De hecho, la cacharrería no tenía reglas, pero cualquiera que fuera la regla pensada por Powell resultó ser el comienzo de algo que él no podía haber imaginado. Una vez que las cosas empezaron a ir desesperadamente mal, por supuesto, no había manera de volver atrás con la invasión y se comprobaría que el “título de propiedad” de Iraq era hereditario. El presidente que accedió al poder a continuación, en parte por haberse opuesto a la guerra y jurado que cuando llegara al Despacho Oval sacaría a los militares de Iraq para siempre, es ahora el dueño de la tercera guerra de Iraq, algo de lo que no se siente precisamente orgulloso.
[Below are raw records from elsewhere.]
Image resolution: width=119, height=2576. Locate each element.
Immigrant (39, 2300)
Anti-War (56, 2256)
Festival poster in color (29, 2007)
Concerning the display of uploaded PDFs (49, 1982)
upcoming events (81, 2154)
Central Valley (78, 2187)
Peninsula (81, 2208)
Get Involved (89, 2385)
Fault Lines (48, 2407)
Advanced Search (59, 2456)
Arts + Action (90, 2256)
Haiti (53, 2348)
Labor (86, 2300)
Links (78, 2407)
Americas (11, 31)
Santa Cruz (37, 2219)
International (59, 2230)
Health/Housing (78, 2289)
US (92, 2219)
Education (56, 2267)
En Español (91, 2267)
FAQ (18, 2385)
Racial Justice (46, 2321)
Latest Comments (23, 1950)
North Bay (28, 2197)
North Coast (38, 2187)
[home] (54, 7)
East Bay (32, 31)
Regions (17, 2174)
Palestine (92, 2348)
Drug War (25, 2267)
Y si ha habido una nación rota, esa nación es Iraq.
Al final, la regla de Powell se ha convertido en algo aplicable a cada país tocado por el poder militar de Estados Unidos en los últimos años, entre ellos, Afganistán, Yemen y Libia. En cada una de estas instancias, las esperanzas de Washington planearon muy alto. En cada una de estas instancias, el país quedó roto. En cada una de estas instancias, Estados Unidos acabó “adueñándose” de él de una manera cada vez más horrorosa. Lo peor de todo es que en ninguna de estas instancias, Washington pudo arreglárselas para terminar la lucha de algún modo, ya fuera utilizando unidades de Fuerzas Especiales, drones o –en el caso de Iraq– todos esos recursos a la vez y miles de instructores despachados para poner en pie a un ejercito quebrado, la criatura de la administración Bush en la cual se invirtieron 25.000 millones de dólares. El fracaso en todo el tablero sería la historia del siglo XXI de Washington en el Gran Oriente Medio y el norte de África; aun así, la única lección que aparentemente se ha aprendido es que –militarmente– ha de hacerse más, nunca menos.